06:02René Lavand: de la infancia marcada por una tragedia a convertirse en leyenda de la cartomagia mundial
A los nueve años lo atropelló un auto y debieron amputarle la mano derecha. Desde entonces dedicó su infancia y juventud a entrenar la izquierda y construir una técnica que lo convirtió en uno de los ilusionistas más reconocidos del mundo. Murió un día como hoy, hace once años
Hacía tiempo que, según explicaba, no estaban dadas las condiciones para trabajar en la Argentina. Su carrera transcurría mayormente en el exterior y, cuando no estaba de gira, René Lavand se instalaba en Tandil junto a su última esposa. Allí daba clases de ilusionismo en un viejo vagón de tren que había acondicionado como salón de magia. Hasta le puso nombre: Pata de Fierro. Pero un día se enfermó de neumonía y murió. Tenía 86 años y una trayectoria que lo había convertido en un referente mundial de la cartomagia.
Para cualquiera, ese episodio habría sido el final del sueño. Más aún en su caso: era diestro y había perdido la mano dominante. Sin embargo, después de aprender nuevamente a comer, escribir y hasta jugar a la paleta con la izquierda, René empezó a practicar movimientos con las cartas. A los 14 años vivía en Tandil, lejos de los escenarios porteños que imaginaba conquistar algún día. Allí comenzó el trabajo paciente que definiría su estilo.

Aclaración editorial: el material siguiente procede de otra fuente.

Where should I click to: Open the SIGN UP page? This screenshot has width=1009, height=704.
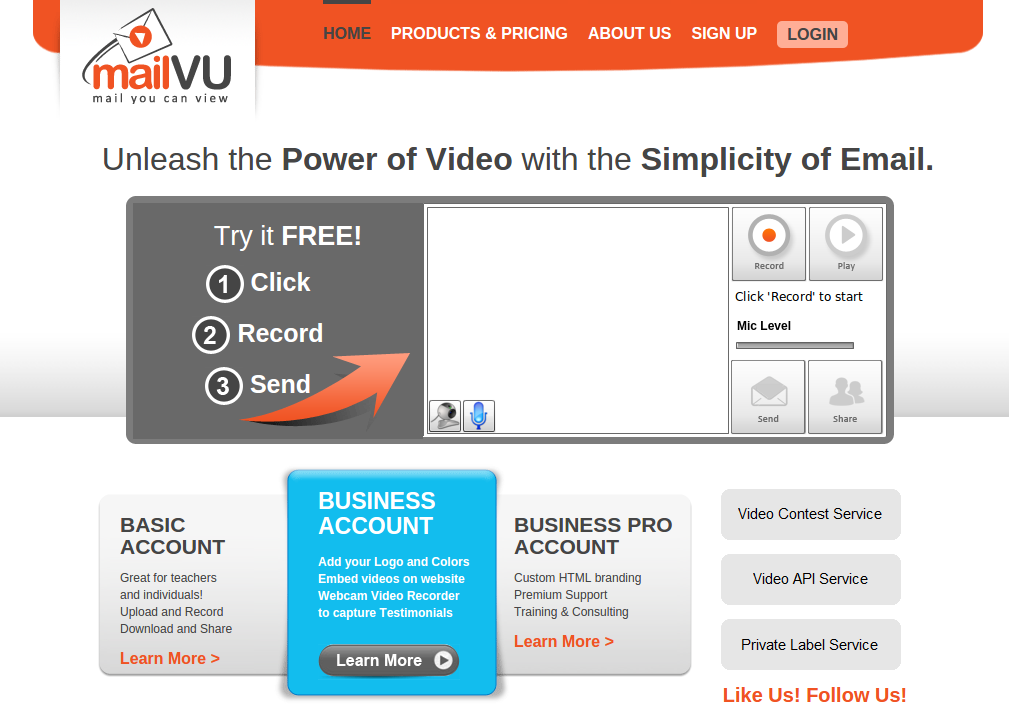724,33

Mo tuvo más opción que ser autodidacta. Pasaba horas con el libro Cartomagia, de Joan Bernat y Esteban Fábregas, porque no existía un maestro que pudiera enseñarle a manejar una baraja con una sola mano, y menos aún con la izquierda. Nadie apostaba por él. Ni siquiera su familia. Su padre, que murió en 1955, mostró cierto alivio al verlo trabajar como empleado bancario, donde se desenvolvía con soltura contando dinero y escribiendo a máquina.
Lavand, en cambio, nunca dejó de creer. Un compañero de trabajo, a quien solía entretener con sus trucos, lo alentó a montar un espectáculo y lo ayudó a conseguir un contacto en el Hotel Continental. La consagración llegó cuando ganó un concurso de ilusionismo en Buenos Aires. Desde entonces se le abrieron las puertas de los grandes teatros porteños, como el Nacional y el Tabarís, y poco después llegó a la televisión de la mano de Juan Carlos Mareco y su inolvidable ciclo, El show de Pinocho.
Verlo actuar era hipnótico. No se trataba solo del truco, sino del relato que lo acompañaba. Su mano se movía primero con velocidad y luego en cámara lenta. “No se puede hacer más lento”, decía, mientras el público, atento a cada carta, era incapaz de descubrir el secreto. La ilusión terminaba imponiéndose como una verdad.
Su fama cruzó fronteras. Tras una etapa en México, recorrió distintos países de América Latina hasta llegar a Las Vegas, donde llamó la atención del legendario presentador Ed Sullivan, que lo invitó a su programa. Lavand sabía que su presencia sorprendía (“Era raro ver a un prestidigitador manco”, decía), pero también que bastaban unos minutos para que el talento hiciera olvidar cualquier limitación.